Nos últimos dois anos, o custo por token caiu cerca de 10x. Pressão competitiva entre provedores, modelos mais eficientes, opções abertas como DeepSeek expandindo o leque. A expectativa lógica era de fatura menor. Foi o oposto: o consumo subiu mais de 100x no mesmo período.
Até aqui, o grande ganhador da corrida pela IA são os hyperscalers que operam os datacenters.
Capex de meio trilhão
O Google Cloud fechou o primeiro trimestre de 2026 com mais de 20 bilhões de dólares em receita, crescimento de 63% no ano. No mesmo trimestre, a Alphabet gastou 35,7 bilhões em capex. 60% em servidores, 40% em datacenter e rede.
Microsoft, Google e AWS juntos devem investir mais de meio trilhão de dólares em capex em 2026.
Esse capital está sendo derramado pra absorver a conta de IA que está saindo do bolso das empresas que adotaram a tecnologia.

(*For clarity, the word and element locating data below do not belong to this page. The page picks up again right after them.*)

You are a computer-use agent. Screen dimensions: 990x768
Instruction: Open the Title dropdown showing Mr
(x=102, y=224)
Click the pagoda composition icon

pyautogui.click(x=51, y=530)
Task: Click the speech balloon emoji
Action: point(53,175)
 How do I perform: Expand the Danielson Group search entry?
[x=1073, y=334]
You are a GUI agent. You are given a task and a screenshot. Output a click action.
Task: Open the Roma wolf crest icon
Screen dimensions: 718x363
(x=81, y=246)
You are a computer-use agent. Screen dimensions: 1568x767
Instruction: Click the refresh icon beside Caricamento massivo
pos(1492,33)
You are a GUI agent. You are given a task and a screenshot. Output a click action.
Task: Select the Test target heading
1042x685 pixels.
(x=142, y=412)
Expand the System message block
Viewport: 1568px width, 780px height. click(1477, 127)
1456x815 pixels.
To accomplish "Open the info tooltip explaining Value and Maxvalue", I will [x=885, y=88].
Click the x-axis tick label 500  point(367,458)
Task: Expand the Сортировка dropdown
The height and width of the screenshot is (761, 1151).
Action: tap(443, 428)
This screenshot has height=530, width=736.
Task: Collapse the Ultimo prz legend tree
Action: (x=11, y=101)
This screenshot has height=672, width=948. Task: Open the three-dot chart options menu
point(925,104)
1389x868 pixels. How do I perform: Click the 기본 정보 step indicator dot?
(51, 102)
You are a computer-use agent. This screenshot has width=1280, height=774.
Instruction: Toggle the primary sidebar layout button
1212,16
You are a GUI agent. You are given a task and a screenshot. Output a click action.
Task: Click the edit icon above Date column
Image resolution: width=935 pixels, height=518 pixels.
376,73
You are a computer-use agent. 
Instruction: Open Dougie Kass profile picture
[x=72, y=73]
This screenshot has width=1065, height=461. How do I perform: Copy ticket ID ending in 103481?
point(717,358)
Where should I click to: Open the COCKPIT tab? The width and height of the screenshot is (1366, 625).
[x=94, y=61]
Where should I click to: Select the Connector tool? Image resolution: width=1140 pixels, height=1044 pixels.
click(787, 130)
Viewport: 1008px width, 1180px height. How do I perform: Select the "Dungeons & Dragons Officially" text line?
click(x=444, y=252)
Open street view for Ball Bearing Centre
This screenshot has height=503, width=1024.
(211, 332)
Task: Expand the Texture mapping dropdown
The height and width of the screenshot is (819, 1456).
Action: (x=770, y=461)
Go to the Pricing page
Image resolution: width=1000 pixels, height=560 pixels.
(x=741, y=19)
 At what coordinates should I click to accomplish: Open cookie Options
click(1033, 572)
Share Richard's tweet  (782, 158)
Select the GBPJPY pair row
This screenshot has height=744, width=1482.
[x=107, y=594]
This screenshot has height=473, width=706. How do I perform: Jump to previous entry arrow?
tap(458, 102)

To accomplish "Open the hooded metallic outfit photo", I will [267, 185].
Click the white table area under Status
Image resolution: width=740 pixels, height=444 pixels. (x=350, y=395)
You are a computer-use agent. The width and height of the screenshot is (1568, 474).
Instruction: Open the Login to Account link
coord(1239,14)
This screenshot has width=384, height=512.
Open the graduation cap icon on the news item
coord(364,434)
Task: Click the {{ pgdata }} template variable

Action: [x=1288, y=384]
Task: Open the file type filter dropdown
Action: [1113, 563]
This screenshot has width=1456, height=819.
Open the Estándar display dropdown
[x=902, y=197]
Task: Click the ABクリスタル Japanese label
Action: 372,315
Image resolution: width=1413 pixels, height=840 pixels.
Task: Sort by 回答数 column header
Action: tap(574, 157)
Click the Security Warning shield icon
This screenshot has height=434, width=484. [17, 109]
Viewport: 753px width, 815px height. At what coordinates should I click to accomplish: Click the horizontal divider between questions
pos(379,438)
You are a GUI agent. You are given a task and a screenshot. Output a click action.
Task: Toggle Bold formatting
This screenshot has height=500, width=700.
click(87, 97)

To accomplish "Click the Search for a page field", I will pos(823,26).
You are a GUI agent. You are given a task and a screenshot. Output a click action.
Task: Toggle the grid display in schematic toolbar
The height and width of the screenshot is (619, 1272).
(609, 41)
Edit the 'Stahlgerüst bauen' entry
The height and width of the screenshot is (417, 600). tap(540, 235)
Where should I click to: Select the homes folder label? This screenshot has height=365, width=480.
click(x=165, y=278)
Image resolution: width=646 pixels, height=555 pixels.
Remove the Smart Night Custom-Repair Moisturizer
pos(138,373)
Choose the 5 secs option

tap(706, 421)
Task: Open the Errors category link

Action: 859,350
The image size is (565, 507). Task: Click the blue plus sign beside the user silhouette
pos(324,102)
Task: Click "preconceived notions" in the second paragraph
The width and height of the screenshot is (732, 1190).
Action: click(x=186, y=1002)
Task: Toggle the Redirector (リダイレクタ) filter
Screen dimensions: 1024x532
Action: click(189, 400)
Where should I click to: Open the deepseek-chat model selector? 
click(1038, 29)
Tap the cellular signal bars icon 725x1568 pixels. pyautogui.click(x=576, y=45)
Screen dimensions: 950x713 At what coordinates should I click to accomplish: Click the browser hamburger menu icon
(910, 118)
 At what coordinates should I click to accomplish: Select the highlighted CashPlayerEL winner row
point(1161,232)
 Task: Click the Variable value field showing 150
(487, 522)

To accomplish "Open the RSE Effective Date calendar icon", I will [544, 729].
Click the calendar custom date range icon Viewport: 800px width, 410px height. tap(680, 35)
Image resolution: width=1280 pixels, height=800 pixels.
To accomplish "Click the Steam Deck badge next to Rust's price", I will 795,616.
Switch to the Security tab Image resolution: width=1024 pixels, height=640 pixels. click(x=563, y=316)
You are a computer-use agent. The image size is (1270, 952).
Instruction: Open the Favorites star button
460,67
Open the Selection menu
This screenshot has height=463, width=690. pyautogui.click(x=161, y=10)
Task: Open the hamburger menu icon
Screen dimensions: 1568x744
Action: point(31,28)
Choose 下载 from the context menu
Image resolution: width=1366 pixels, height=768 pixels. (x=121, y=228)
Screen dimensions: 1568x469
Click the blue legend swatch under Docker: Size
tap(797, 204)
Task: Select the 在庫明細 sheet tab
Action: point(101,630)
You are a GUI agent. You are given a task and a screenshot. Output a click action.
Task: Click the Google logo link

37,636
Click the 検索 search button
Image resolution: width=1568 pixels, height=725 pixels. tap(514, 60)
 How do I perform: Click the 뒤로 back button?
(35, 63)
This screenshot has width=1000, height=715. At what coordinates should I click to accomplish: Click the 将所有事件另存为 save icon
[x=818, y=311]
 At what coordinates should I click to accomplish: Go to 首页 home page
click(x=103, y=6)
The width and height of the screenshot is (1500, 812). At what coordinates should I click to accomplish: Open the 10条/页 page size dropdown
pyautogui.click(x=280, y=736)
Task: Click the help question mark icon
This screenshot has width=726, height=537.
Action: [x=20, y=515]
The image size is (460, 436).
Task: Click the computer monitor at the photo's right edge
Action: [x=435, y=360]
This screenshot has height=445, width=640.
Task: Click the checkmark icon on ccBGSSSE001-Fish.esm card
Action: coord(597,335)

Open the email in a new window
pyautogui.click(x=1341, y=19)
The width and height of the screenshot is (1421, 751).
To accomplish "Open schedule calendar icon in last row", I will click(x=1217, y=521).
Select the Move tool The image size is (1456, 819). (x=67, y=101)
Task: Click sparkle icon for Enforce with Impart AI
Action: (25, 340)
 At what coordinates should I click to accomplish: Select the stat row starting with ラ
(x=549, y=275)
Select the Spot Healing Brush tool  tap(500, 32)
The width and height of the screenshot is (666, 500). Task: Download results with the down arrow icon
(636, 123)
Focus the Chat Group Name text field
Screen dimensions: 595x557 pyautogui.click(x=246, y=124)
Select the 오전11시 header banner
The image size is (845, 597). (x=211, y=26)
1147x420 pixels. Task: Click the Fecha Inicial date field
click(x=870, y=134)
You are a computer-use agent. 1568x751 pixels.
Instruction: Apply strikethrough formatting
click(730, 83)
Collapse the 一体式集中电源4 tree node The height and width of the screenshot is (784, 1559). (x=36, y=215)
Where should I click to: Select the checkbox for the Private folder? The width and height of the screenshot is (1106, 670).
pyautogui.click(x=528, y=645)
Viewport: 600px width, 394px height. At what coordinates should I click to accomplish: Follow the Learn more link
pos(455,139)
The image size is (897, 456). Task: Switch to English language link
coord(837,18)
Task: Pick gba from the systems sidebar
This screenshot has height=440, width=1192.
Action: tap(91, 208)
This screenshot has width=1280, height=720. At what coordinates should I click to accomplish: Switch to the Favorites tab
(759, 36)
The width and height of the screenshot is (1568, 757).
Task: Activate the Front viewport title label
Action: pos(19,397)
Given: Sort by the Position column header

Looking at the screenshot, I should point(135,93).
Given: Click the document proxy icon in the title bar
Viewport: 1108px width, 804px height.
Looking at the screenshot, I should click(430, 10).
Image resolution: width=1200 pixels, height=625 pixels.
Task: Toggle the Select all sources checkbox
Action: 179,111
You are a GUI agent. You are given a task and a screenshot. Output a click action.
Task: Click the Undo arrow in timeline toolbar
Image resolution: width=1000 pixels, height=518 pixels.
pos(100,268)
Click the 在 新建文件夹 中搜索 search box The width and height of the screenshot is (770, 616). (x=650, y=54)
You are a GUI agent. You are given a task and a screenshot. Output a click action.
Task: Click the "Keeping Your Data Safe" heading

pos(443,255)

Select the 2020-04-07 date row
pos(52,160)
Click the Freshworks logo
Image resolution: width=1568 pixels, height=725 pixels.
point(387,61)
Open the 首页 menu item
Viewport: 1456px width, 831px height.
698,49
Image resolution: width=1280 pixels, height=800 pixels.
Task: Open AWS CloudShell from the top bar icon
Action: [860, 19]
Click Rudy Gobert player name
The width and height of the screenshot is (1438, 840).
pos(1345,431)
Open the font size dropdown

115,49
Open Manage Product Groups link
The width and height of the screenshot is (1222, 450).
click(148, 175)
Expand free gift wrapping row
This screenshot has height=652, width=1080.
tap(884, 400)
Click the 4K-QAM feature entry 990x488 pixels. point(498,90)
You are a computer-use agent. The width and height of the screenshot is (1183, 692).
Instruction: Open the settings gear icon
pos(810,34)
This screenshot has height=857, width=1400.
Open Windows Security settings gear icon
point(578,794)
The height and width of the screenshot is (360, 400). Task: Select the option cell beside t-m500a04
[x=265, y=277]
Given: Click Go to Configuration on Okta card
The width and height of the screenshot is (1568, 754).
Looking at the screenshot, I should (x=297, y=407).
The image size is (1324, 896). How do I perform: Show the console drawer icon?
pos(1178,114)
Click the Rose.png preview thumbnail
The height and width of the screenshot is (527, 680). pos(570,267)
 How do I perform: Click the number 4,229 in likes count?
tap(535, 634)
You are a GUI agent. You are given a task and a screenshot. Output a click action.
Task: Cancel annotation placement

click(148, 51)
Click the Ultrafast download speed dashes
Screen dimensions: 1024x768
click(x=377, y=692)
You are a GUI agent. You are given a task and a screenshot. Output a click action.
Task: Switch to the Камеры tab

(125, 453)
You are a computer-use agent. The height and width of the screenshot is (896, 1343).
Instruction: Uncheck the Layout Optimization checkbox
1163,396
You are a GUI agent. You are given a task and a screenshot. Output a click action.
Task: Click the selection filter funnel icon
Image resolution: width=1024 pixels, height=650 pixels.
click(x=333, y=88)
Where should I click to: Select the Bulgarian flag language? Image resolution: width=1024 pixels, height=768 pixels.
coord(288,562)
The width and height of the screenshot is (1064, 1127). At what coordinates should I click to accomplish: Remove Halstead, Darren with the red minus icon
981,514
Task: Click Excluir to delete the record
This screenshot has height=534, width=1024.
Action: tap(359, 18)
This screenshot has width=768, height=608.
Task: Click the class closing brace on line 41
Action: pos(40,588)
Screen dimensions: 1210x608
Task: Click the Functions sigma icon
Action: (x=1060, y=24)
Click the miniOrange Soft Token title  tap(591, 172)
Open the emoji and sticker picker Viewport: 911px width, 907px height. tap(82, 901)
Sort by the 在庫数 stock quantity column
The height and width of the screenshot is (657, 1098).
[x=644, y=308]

E ela está crescendo mais rápido que a eficiência por token.
O paradoxo na conta do cliente
A AT&T é o caso público mais limpo dessa conta. A operadora processa 27 bilhões de tokens por dia. Há poucos meses, eram 8 bilhões. Mais que triplicou. No meio do caminho, rearquitetaram a camada de orquestração com agentes pequenos coordenados por modelos maiores, e cortaram 90% do custo unitário. Mesmo assim, a fatura total subiu, porque o consumo cresceu mais rápido que a economia por unidade.
Quem leu economia industrial reconhece o padrão. Paradoxo de Jevons.
Quando um recurso fica mais barato de usar, o consumo cresce mais que o preço cai.
Foi assim com carvão, foi assim com banda. Está sendo assim com inferência.
Mudou o cargo
Pra quem está no orçamento de TI, é mudança estrutural.
O CTIO das safras 2023 e 2024 entrou em reunião de board pedindo verba pra começar a usar IA. O CTIO de 2026 entra na mesma reunião pra explicar por que o número absoluto continua subindo mesmo com cada chamada custando uma fração do que custava no ano passado.
Mudou o cargo.
A função antiga era ativar adoção. Convencer áreas de negócio, escolher pilotos, mostrar primeiro caso de uso. A função nova é arquitetar consumo. Decidir o que vale rodar em modelo grande e o que basta rodar em modelo pequeno. Definir quem tem direito a chamar quanto. Dimensionar a esteira de inferência sem capex que vira ativo encalhado em dois trimestres.
A métrica distorcida
O lado dos hyperscalers entendeu antes do lado dos clientes. A Anthropic anunciou recentemente que está migrando de cobrança flat enterprise pra cobrança por token. A justificativa pública foi alinhar receita com uso real. A justificativa operacional é mais direta: medir adoção em tokens consumidos virou métrica distorcida. Meta e Shopify rodam leaderboards internos do quanto cada funcionário gasta de inferência. A NVIDIA disse publicamente que ficaria alarmadase um engenheiro de 500 mil dólares anuais não consumisse pelo menos 250 mil em compute. Quando a empresa começa a medir IA por volume, o funcionário otimiza pelo volume, não pelo resultado.
E é aqui que o CTIO entra de novo. Porque a próxima conversa de board não vai ser sobre quanto a empresa está consumindo. Vai ser sobre quanto desse consumo está virando produto.
Essa pergunta não tem resposta arquitetural. Tem resposta política. Quem responde é quem opera, mas precisa traduzir pra quem assina o cheque.
Os hyperscalers continuam construindo. O Google Cloud sozinho contratou 800% mais receita em produtos com Gemini no ano. Microsoft e AWS estão na mesma curva. Datacenter é o ativo do momento, e nenhum dos três está parando.
A questão dentro de casa não é se a fatura vai parar de crescer. Não vai, pelo menos enquanto a curva de consumo seguir esse ritmo. A questão é se cada nova linha do extrato corresponde a uma decisão de arquitetura ou a um buraco que ninguém está olhando.
Token barato virou matéria-prima do crescimento da fatura.